剑是冰冷如雪的剑,血是滚烫如火的血,何松涛往着抵在胸口上的剑前进了两分,剑尖刺进他的胸膛,鲜红色的血液沿着宝剑的锋刃流淌而下。
不屈的眼神直勾勾的盯着被自己的举动所震惊到的柳问情,何松涛说道:“来啊,杀了我啊。我何家再不济也好歹在齐鲁有一些名气,你们三番五次欺辱上门来,我既然无力守卫我何家的颜面,倒还不如死了干净。也不怕实话告诉你,你要找的那位云少侠的确是被我抓了,但是我就不告诉你,你能怎么样?”
柳问情本来还因为何松涛往前走了一步的举动而惊讶万分,她很少杀人,但是却看到过很多事情,见到过被刀架在脖子上的人卖妻子儿女的,也见到过被威胁到性命的人出卖自己的,形形色色,不一而足。
但就是没有见到过主动往剑尖上面撞的人,这种人不论是何种身份地位,也不论武功高低都太可怕了,不怕死的人在这个世界上怕的东西也就没有多少了。尽管惊讶,何松涛的这种举动对柳问情来说震慑力也不太够,加上听到了云藏锋的消息,柳问情不禁有一些心急如焚,何松涛嚣张的话也成功刺到了她的软肋,她说道:“你当真以为我不敢杀你?”这句话说得十分没有底气,已经有些色厉内荏。
何松涛无所谓的耸了耸肩膀说道:“你自然是敢杀我的,可是你杀了我,你也不会知道你要找的云少侠被我藏到了哪里。

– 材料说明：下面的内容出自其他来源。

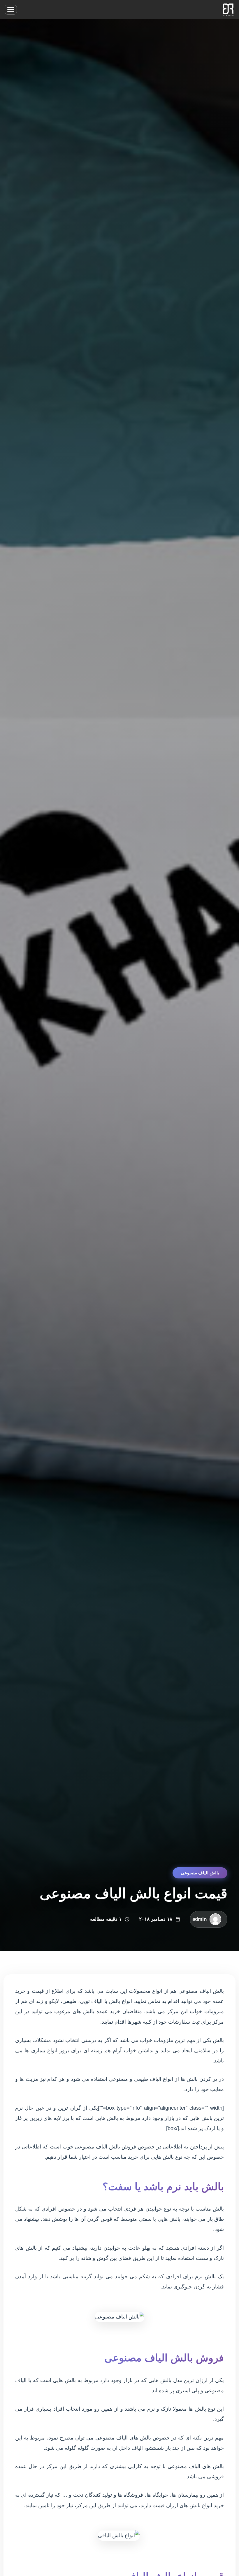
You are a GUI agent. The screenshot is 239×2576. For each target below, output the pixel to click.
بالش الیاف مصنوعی (200, 1872)
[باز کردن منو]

你杀我啊,你杀了我你就永远也找不到他了。”
何松涛看出了柳问情的投鼠忌器,也看出了柳问情的窘迫,此时此刻,他才像是一个拿捏住别人性命的人,在威逼着一个良家小姑娘就范。躲在一旁的曾剑听不真切二人在谈论什么,只能通过行为来判断事情的展状况。在曾剑的眼里还是柳问情占据着上风在威胁着何松涛就范。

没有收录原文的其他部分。